[SUPPLIED MATERIAL — start]

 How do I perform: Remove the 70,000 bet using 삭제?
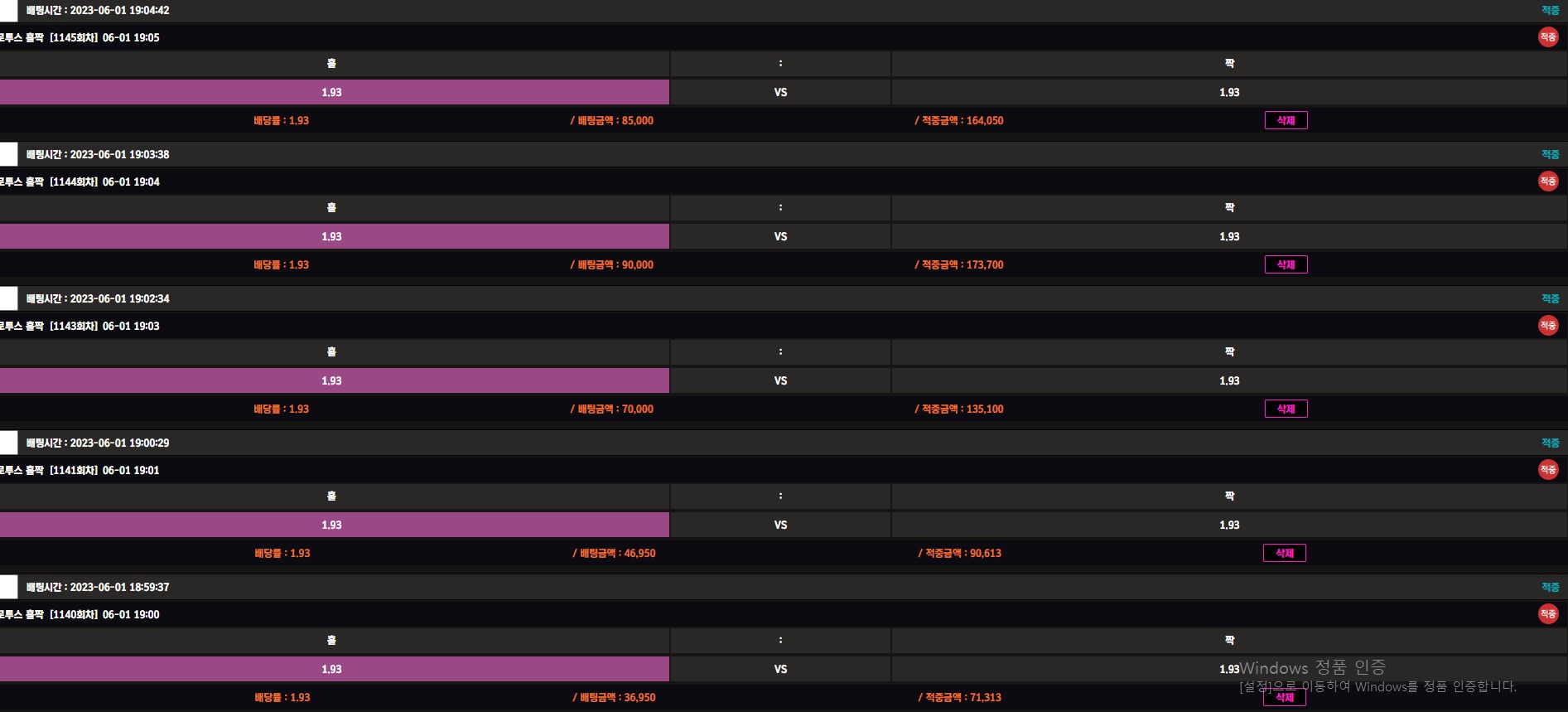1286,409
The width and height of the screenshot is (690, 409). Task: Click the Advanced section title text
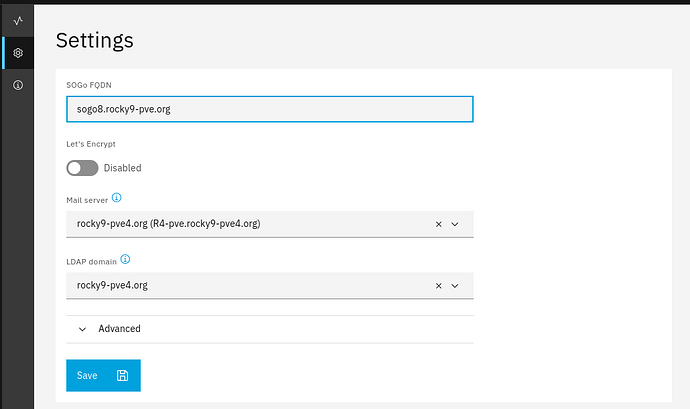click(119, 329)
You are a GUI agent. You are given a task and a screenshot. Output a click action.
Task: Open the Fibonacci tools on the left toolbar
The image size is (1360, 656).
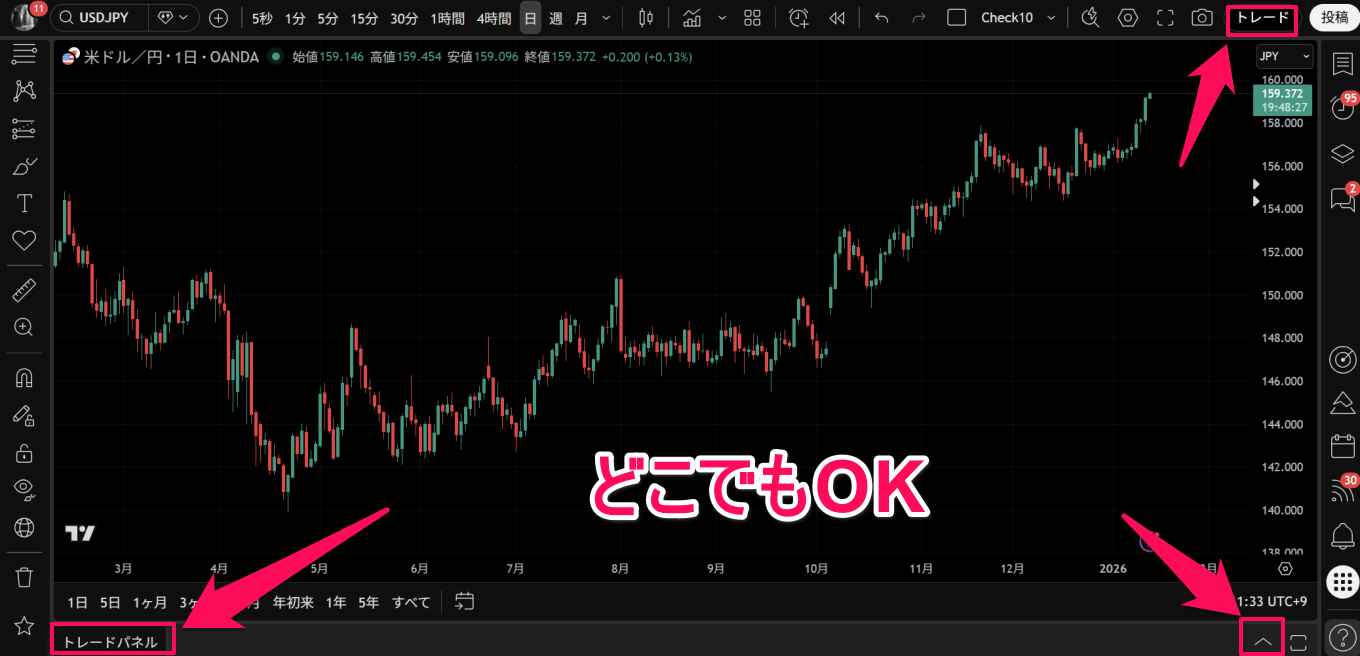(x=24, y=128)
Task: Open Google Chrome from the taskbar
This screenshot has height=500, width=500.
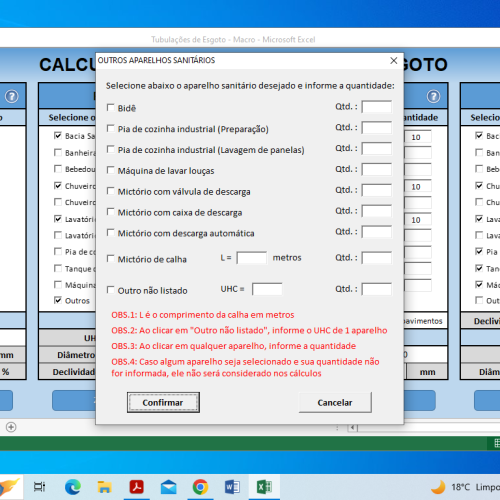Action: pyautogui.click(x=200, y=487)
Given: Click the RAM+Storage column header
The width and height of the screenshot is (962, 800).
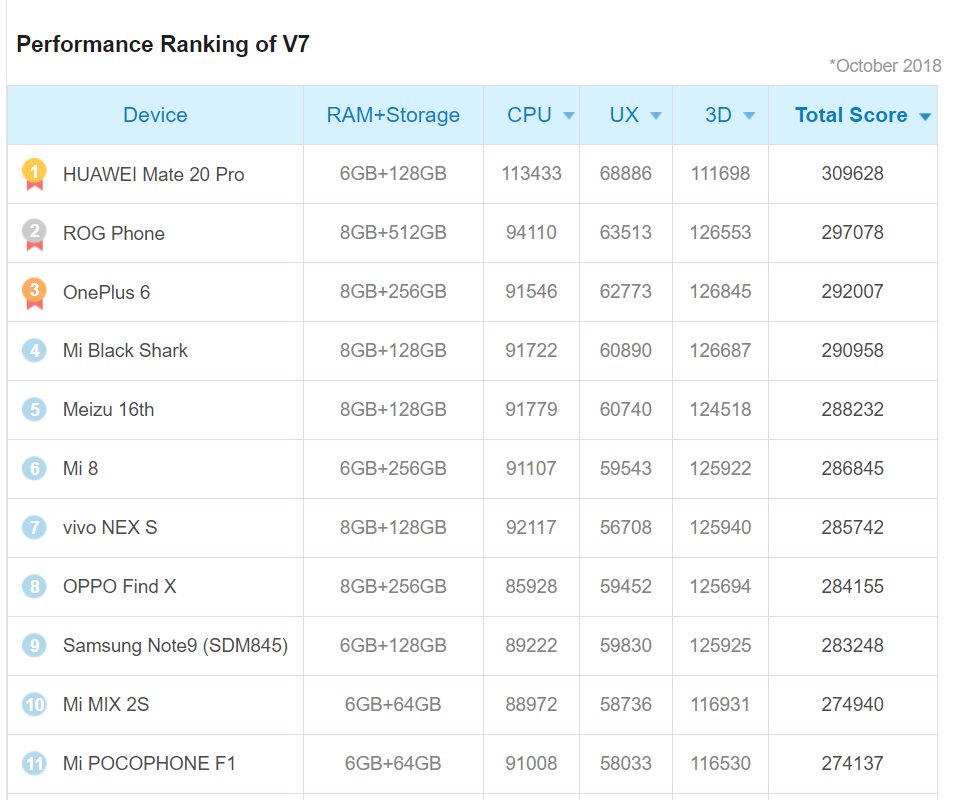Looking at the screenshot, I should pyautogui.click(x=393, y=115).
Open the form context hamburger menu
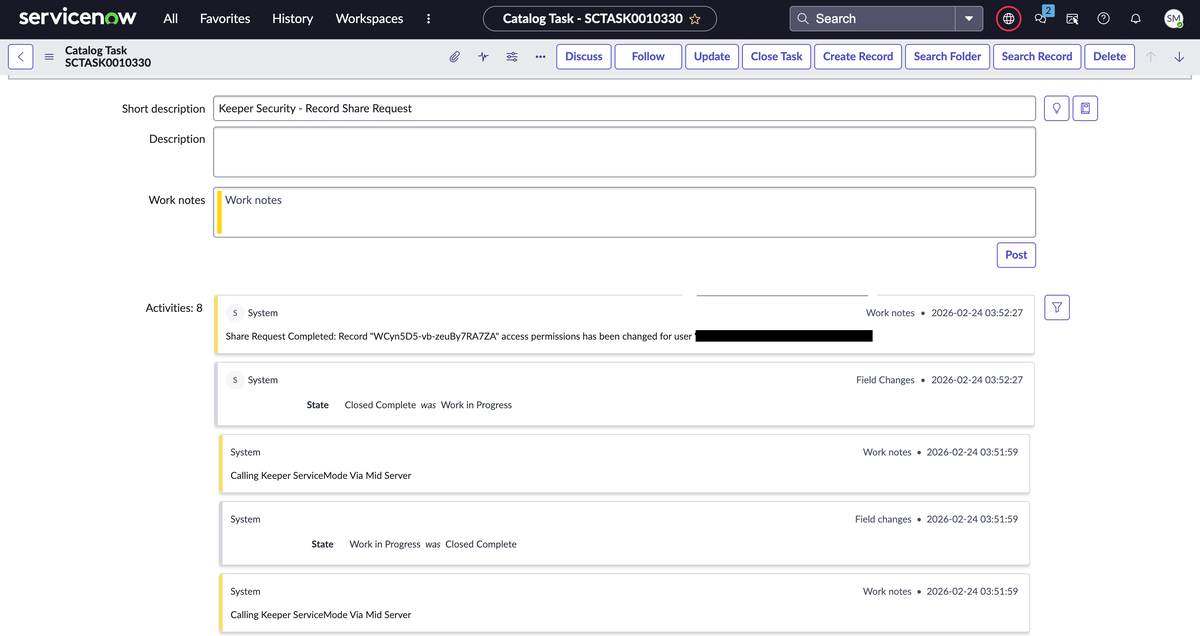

[SUPPLIED MATERIAL — finish]
[SUPPLIED MATERIAL — start]

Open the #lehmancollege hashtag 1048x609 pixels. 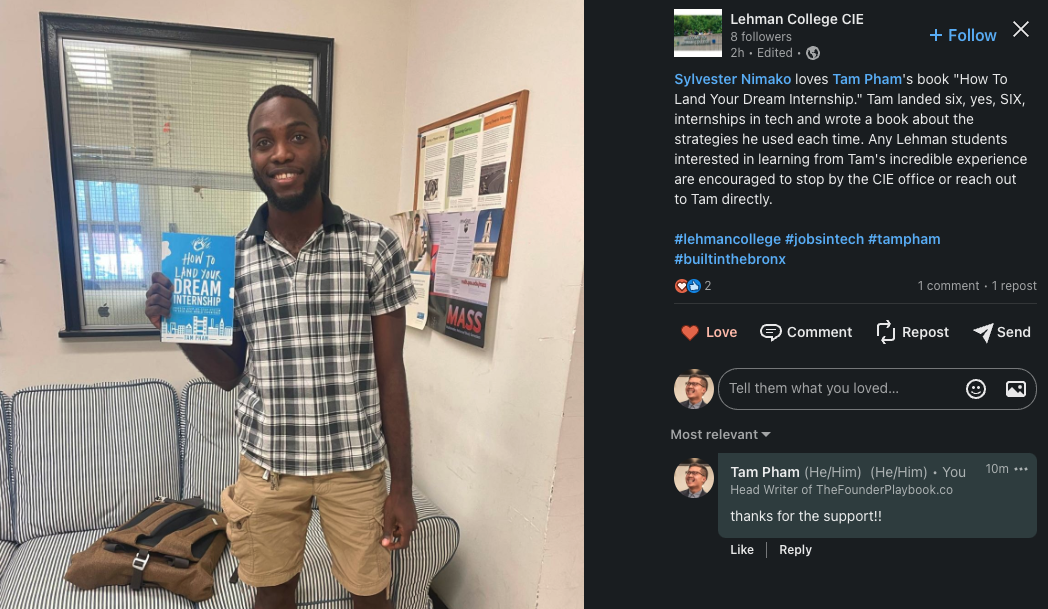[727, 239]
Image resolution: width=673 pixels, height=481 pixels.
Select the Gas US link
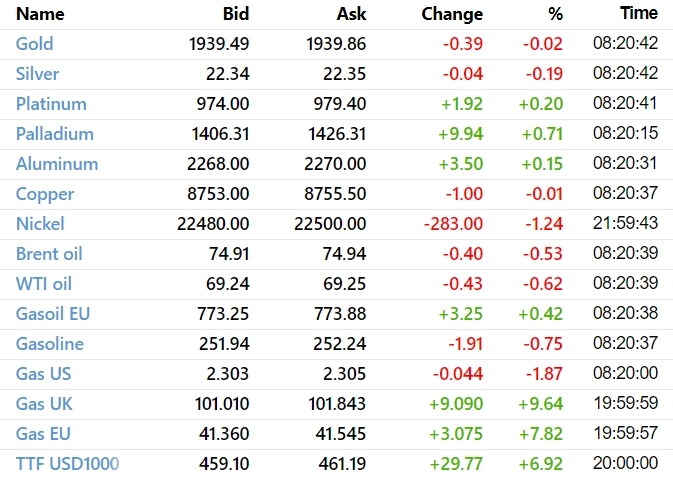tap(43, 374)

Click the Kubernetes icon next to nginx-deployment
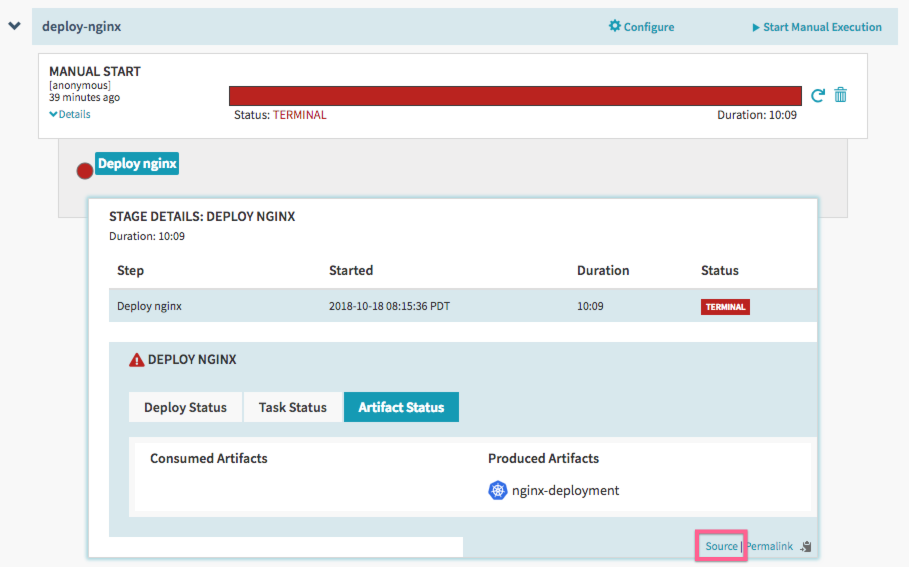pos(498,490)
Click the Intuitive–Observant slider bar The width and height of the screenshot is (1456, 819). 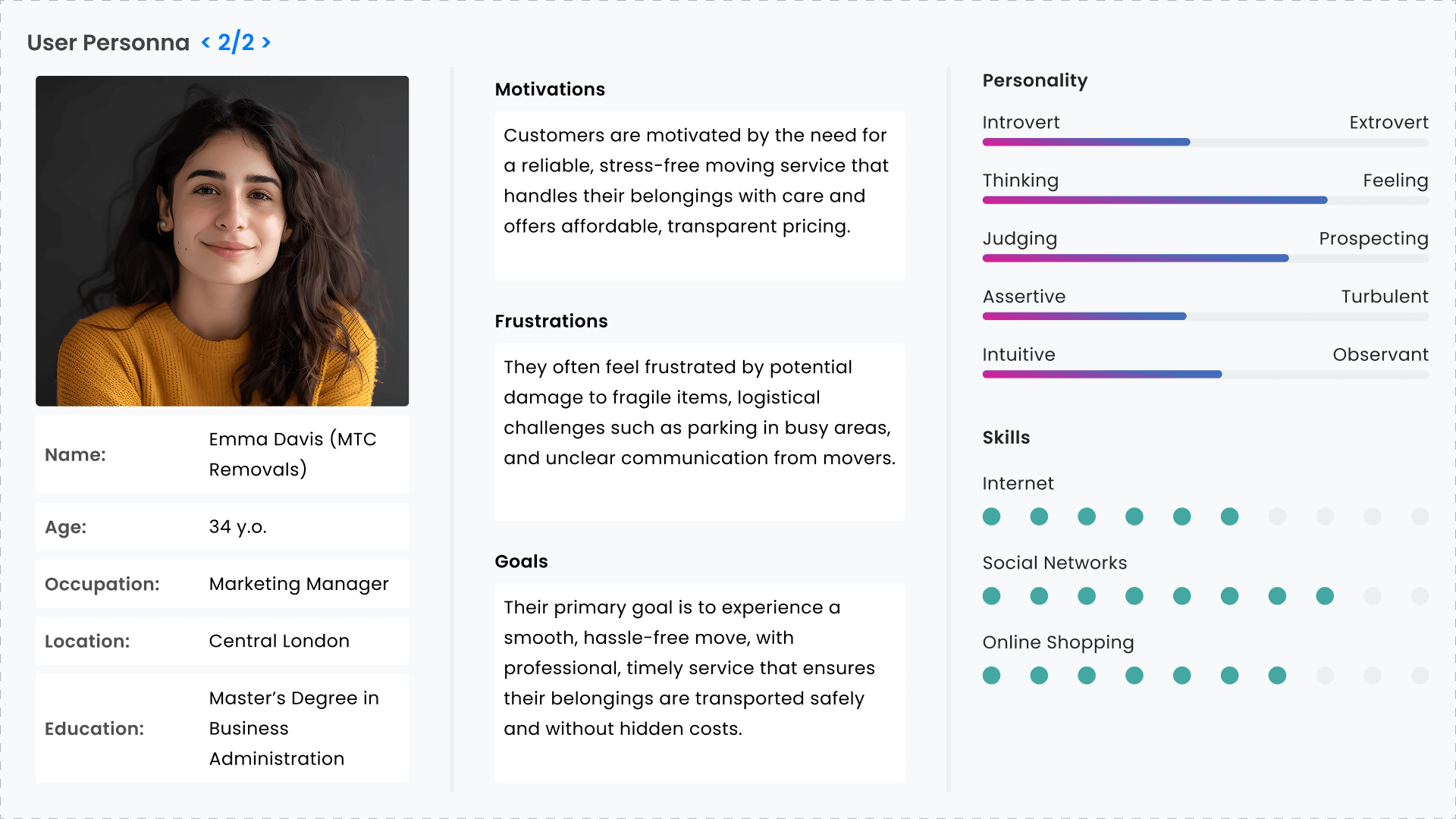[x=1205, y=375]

[SUPPLIED MATERIAL — finish]

[TASK] Exactly as written above, retype the lines starting at the one holding "Given: Click the RAM+Storage column header" and ending at the one holding "Open the form context hamburger menu", both included, but not the pictures.

[SOLUTION FOR THIS PROBLEM]
Given: Click the RAM+Storage column header
The width and height of the screenshot is (962, 800).
Looking at the screenshot, I should pyautogui.click(x=393, y=115).
Open the form context hamburger menu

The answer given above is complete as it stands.